- **The exercise**
Copy out the listing below verbatim, from the line with "Given: Click the Draft Clearance anchor icon" up to and including the line with "pyautogui.click(x=299, y=152)". Give only those lines.

- **Rows**
####################
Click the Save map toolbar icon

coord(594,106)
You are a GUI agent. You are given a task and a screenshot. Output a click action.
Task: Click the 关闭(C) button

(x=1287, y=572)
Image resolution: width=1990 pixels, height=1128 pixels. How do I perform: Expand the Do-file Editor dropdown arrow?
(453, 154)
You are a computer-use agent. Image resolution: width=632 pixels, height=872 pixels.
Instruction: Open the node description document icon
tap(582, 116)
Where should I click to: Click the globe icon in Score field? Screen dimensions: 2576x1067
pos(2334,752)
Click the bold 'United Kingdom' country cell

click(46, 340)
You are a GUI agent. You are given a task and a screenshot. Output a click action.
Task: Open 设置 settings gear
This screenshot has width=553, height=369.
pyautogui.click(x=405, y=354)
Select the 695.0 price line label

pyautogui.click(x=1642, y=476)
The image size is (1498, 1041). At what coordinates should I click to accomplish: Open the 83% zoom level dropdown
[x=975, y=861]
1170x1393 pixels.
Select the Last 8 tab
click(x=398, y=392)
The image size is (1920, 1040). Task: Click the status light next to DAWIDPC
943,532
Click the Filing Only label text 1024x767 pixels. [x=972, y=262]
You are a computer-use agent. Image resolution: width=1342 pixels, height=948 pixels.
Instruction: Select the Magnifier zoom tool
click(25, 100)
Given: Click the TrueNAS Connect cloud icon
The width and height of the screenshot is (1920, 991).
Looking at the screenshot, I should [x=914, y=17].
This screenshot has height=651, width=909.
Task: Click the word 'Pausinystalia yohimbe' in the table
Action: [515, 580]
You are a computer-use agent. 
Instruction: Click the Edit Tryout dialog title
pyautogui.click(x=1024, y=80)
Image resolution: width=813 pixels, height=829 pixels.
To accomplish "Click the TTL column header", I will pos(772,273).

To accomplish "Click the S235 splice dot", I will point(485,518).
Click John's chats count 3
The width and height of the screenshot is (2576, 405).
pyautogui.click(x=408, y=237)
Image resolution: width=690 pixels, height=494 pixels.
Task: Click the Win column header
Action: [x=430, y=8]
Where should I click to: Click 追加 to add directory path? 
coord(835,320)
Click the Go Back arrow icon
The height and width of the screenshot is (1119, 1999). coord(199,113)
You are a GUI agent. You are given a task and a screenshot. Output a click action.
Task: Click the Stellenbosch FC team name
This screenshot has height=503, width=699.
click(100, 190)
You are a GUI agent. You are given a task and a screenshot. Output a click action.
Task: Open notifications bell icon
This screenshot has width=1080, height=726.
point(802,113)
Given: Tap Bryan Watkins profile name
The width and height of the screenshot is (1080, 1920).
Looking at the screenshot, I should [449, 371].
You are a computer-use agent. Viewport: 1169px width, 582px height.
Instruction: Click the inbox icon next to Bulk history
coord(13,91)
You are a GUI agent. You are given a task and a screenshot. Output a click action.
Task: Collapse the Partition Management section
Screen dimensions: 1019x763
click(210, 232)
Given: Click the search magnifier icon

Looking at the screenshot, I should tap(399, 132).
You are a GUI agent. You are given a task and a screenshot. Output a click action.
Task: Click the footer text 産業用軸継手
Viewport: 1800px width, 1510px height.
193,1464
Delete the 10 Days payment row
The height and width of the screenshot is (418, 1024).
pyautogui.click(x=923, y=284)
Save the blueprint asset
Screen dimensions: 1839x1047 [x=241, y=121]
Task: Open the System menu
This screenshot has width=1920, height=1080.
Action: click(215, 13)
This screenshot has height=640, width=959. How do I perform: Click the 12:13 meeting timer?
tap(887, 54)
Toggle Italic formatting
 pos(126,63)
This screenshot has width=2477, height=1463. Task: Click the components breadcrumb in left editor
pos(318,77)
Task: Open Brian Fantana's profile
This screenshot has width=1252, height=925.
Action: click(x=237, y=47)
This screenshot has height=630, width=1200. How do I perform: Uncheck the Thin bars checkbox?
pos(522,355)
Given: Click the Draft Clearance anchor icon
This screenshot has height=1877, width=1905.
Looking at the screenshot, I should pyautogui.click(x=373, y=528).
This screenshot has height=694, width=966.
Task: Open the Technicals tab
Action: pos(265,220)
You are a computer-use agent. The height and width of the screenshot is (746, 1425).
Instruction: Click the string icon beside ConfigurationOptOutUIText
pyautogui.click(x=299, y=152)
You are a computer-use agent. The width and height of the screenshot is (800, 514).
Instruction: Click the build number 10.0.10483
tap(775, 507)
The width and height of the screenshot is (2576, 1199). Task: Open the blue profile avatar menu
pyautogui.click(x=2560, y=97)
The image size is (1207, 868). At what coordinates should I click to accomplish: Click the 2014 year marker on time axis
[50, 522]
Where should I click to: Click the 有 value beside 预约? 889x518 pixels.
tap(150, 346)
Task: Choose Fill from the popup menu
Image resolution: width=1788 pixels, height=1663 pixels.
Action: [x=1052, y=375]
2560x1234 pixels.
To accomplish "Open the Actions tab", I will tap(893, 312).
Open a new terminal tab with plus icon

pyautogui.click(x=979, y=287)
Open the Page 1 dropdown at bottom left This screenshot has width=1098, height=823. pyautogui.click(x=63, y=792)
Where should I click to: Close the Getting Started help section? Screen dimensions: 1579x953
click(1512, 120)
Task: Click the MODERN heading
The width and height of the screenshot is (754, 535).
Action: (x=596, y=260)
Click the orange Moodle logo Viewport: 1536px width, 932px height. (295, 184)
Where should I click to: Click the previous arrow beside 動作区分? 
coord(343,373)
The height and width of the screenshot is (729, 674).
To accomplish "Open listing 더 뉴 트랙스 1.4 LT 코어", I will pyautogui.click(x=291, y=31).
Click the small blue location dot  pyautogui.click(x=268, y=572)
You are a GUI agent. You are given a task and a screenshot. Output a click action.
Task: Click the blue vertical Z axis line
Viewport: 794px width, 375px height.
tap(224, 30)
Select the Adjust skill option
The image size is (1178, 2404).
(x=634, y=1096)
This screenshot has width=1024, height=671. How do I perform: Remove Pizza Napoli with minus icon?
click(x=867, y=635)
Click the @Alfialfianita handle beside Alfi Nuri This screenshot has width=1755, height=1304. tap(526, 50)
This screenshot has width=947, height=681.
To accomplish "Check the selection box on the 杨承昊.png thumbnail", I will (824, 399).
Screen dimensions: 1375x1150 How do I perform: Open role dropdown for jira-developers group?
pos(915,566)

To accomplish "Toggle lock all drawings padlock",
####################
- **Problem solution**
Given: Click the Draft Clearance anchor icon
This screenshot has height=1877, width=1905.
Looking at the screenshot, I should pyautogui.click(x=373, y=528).
This screenshot has height=694, width=966.
Task: Open the Technicals tab
Action: pos(265,220)
You are a computer-use agent. The height and width of the screenshot is (746, 1425).
Instruction: Click the string icon beside ConfigurationOptOutUIText
pyautogui.click(x=299, y=152)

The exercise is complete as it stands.